The Solution: An Event-Driven AI Pipeline
We designed a fully serverless, event-driven system using:
- Amazon S3 — storage for incoming applications and generated summaries
- Amazon SQS — decouples the S3 event from the Lambda processor
- AWS Lambda — runs the processing logic
- Amazon Bedrock — AWS's fully managed AI service, used to generate a brief application summary without managing any model infrastructure
- AWS SSM Parameter Store — stores the AI prompt and model configuration securely
Here's the overall architecture:
Candidate uploads application (PDF)
↓
S3 Bucket (resumes/{job_slug}/{filename}.pdf)
↓ S3 Event Notification
SQS Queue
↓ Lambda Trigger
Lambda Function
↓
Amazon Bedrock
↓
S3 Bucket → report .md + metadata .json
↓
Slack Notification (cv-slack-notification module)
Step 1: S3 Triggers SQS on New Application Upload
We configure an S3 bucket notification that fires whenever a new .pdf file is uploaded under the resumes/ prefix. The notification is sent to an SQS queue rather than directly triggering Lambda — this gives us decoupling, retry resilience, and a dead-letter queue (DLQ) for failed messages.
resource "aws_s3_bucket_notification" "bucket_notification" {
bucket = var.s3_bucket_name
queue {
queue_arn = aws_sqs_queue.cv_notification_queue.arn
events = ["s3:ObjectCreated:*"]
filter_prefix = "resumes/"
filter_suffix = ".pdf"
}
}
The SQS queue is configured with:
visibility_timeout = 240s(2× Lambda timeout) to prevent duplicate processing- A Dead Letter Queue (DLQ) — after 3 failed attempts, the message moves to the DLQ for investigation
resource "aws_sqs_queue" "cv_notification_queue" {
name = "atware-sqs-cv-notification"
visibility_timeout_seconds = 240 # 2× Lambda timeout → prevents duplicate processing
redrive_policy = jsonencode({
deadLetterTargetArn = aws_sqs_queue.cv_notification_dlq.arn
maxReceiveCount = 3 # move to DLQ after 3 failures
})
}
Step 2: Lambda Reads the CV and Calls Bedrock
The Lambda function (handler.py) is triggered by the SQS event. For each message, it:
- Parses the S3 bucket name and file key from the SQS payload
- Downloads the PDF bytes from S3
- Extracts the
job_slugfrom the file path (e.g.resumes/backend-engineer/john.pdf→job_slug = "backend-engineer") - Calls
get_cv_summary()— which sends the PDF to Claude via Amazon Bedrock
# file_key = "resumes/backend-engineer/john-doe.pdf"

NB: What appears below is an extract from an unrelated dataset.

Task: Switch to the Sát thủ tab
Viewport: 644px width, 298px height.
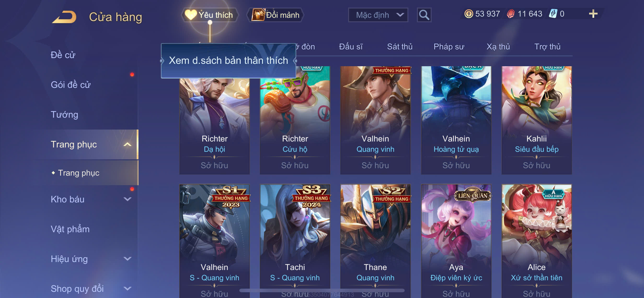Action: pos(400,47)
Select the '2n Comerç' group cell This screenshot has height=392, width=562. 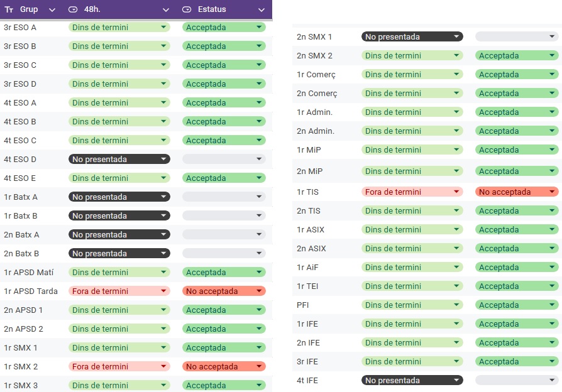click(x=317, y=94)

bucket_name = record["s3"]["bucket"]["name"]
file_key = urllib.parse.unquote_plus(record["s3"]["object"]["key"])
pdf_bytes = s3_client.get_object(Bucket=bucket_name, Key=file_key)["Body"].read()
job_slug = file_key.split("/")[-2] # → "backend-engineer"

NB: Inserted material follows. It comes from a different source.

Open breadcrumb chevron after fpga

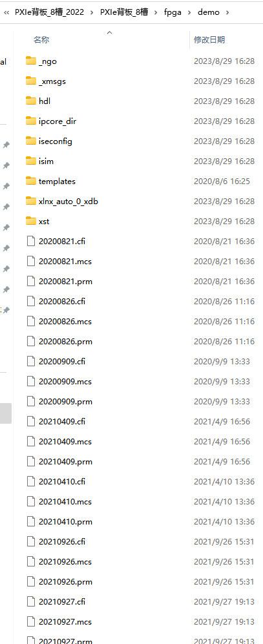(189, 12)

cv_summary = get_cv_summary(pdf_bytes, region, account_id, job_slug)
After analysis, the Lambda uploads two files back to S3:
cv-notification/reports/{job_slug}/{filename}.md— a Markdown summary of the applicationcv-notification/metadata/{job_slug}/{filename}.json— structured metadata with the candidate's name and summary
The report file is immediately tagged with is_notified=false, which signals our Slack notification module to send an alert to the hiring channel.
Step 3: Amazon Bedrock Generates the Application Summary
The heart of the system is bedrock.py. Instead of hosting or managing our own model, we use Amazon Bedrock — AWS's fully managed service that gives access to foundation models (including Claude from Anthropic) via a simple API call. No infrastructure to provision, no model weights to serve, no GPU fleet to manage. You call the API, you get a response.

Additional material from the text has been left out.